The theory behind outsourcing is that it enables specialization: you do one thing really well and let others do the rest.
Some of the more frustrating customer service experiences happen with entities where there's limited outsourcing and specialization. As I've written before, airlines do way too much. They market their brand and flight routes, they handle reservations and bookings, they maintain aircraft, they deal with luggage. More airlines should do as they do with their regional jet business: focus on something and outsource the rest. In the regional jet example, the big airlines handle reservations and ticketing and outsource the actual flying of planes.
City governments are another example. They try to manage parks, sewers, potholes, utilites, and more. Yes, a government entity, as the sole provider of police, fire, roads, and a few other things, will always be more diverse in scope than any sane for-profit corporation. But many governments still do too much beyond the core essentials, and are not able to do any one of these things very well.

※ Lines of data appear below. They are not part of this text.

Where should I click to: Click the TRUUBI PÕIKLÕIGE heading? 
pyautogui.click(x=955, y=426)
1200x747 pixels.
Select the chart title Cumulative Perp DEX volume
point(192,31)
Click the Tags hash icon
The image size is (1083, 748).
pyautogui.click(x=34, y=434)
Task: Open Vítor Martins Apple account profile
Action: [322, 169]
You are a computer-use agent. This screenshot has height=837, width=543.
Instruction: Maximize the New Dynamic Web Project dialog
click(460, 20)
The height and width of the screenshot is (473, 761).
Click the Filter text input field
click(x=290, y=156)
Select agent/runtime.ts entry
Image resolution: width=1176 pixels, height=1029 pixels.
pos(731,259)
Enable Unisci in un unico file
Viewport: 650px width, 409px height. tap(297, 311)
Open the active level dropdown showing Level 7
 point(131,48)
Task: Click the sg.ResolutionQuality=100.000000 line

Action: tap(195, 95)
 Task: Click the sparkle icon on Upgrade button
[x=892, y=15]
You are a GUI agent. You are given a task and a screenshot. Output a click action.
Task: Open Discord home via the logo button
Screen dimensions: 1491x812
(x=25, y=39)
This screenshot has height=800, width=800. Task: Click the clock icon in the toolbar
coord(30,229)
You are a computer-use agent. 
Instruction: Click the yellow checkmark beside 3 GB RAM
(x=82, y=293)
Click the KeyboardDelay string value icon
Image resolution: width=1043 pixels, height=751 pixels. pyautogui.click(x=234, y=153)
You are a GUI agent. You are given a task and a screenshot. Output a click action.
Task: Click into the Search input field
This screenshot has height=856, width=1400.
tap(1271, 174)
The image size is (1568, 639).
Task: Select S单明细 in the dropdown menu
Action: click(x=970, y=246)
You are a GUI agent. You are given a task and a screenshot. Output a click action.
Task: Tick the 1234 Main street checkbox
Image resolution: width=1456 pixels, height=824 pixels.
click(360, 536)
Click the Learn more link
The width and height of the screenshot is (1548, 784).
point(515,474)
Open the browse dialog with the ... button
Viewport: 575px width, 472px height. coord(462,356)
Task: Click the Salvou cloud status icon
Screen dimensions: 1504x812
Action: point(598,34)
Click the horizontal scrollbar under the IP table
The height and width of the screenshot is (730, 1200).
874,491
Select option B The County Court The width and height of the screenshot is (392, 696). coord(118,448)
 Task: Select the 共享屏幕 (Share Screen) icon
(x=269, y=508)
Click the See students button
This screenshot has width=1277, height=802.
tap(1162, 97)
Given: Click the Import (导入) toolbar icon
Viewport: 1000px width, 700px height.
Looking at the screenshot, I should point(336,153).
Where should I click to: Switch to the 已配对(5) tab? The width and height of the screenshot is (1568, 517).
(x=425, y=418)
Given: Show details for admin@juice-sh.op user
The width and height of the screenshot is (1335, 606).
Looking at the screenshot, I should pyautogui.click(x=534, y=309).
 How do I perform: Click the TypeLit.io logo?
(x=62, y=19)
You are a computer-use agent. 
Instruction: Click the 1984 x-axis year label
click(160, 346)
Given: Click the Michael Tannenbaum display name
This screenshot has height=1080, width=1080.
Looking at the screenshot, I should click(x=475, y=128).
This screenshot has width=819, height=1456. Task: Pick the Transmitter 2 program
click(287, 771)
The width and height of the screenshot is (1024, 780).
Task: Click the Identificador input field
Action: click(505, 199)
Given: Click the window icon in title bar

One way to think about improving complex, ill-performing products, services, or experiences is to see whether there's a way to unbundle it and allow greater specialization. Arnold Kling applies this approach to improving higher education. Specifically, he thinks schools should separate the task of evaluating students' work from the task of teaching the concepts. Here's the background:
In the legacy education model, teachers combine coaching, feedback, and content delivery. By coaching I mean advice, guidance, and encouragement. Feedback includes formal grading as well as informal praise and criticism. Content delivery includes lectures and reading assignments.
Perhaps the key to radically changing education is to break up those functions.
1. The coach should be someone who knows the student well, who can relate to and motivate the student, who can recommend a good educational path, who takes account of the student's strengths and weaknesses, and who stays on top of how well the student is doing relative to the student's ability.
2. The formal feedback can come from strangers. Students can solve problems or write essays and have these graded by a separate service.
3. The content delivery should be "pulled" by the student rather than pushed by a teacher. For example, a student and a coach could agree that the student should learn statistics. The student then selects a statistics curriculum and works through it. The Khan Academy lectures on statistics are particularly good, in my opinion. But Carnegie-Mellon has a good on-line stats course, also. My guess is that, overall, there is enough content on line to obtain a world class education.
Then, Arnold writes:
A few months ago, Ben Casnocha wrote,
"Maybe 5-10% of high school high achievers should pursue higher education without attending a four year traditional college. This is the "Real Life University" option for entrepreneurial spirits. This is for folks who can learn a lot on their own, can assemble mentors and advisors to guide the process, and most of all find their creativity smothered by drudgery of school -- or otherwise are on a trajectory higher than what college can offer -- and therefore need an alternative path."
His estimate of the percentage may be high, particularly in the near term. But that is the group that I wanted to aim at in my post on schools without classrooms.
Anyway, one important issue with alternative education models is interfacing with the legacy credential system. If you take a course from an alternative college, how can you get the credits to transfer to a traditional college or translate into a credible degree?
Arnold's proposed solution: A Means A.
A Means A solves the problem of credibility and comparability of grades in courses taught at different institutions of higher education. The innovation is to separate the grading process from other aspects of higher education. For any college-level course, A Means A will devise an appropriate exam and use independent professionals to grade the exam, according to transparent, standard criteria...
A Means A will extend the reliable, independent grading model of the AP exam to a broad spectrum of college-level courses. However, while the AP program compels instructors to "teach to the test," A Means A will "test to what you teach." That is, A Means A will take course objectives as given by instructors. It will design and grade tests that align with the objectives of the course.
It's a great thought. And it looks like one university is actually implementing part of it.
As a business opportunity, Arnold identifies the risks with A Means A, Inc. A company that promises to accomodate the idiosyncracies and variance of different schools' curriculua will have a hard time scaling the grading process in a cost-effective way. And making the credential have currency in marketplace in the early days will be tough. So while I am not so sure of the business opportunity, I think the high level prescription of unbundling is spot on. There are probably good business opportunties along these lines for education entrepreneurs--just need to brainstorm and iterate a bit more.
What Arnold has done with his A Means A post is bring to the table very specific ideas for improving the education system--not vague griping. And he aims his provocations directly at entrepreneurs--not policy wonks or politicans. A refreshing and useful approach.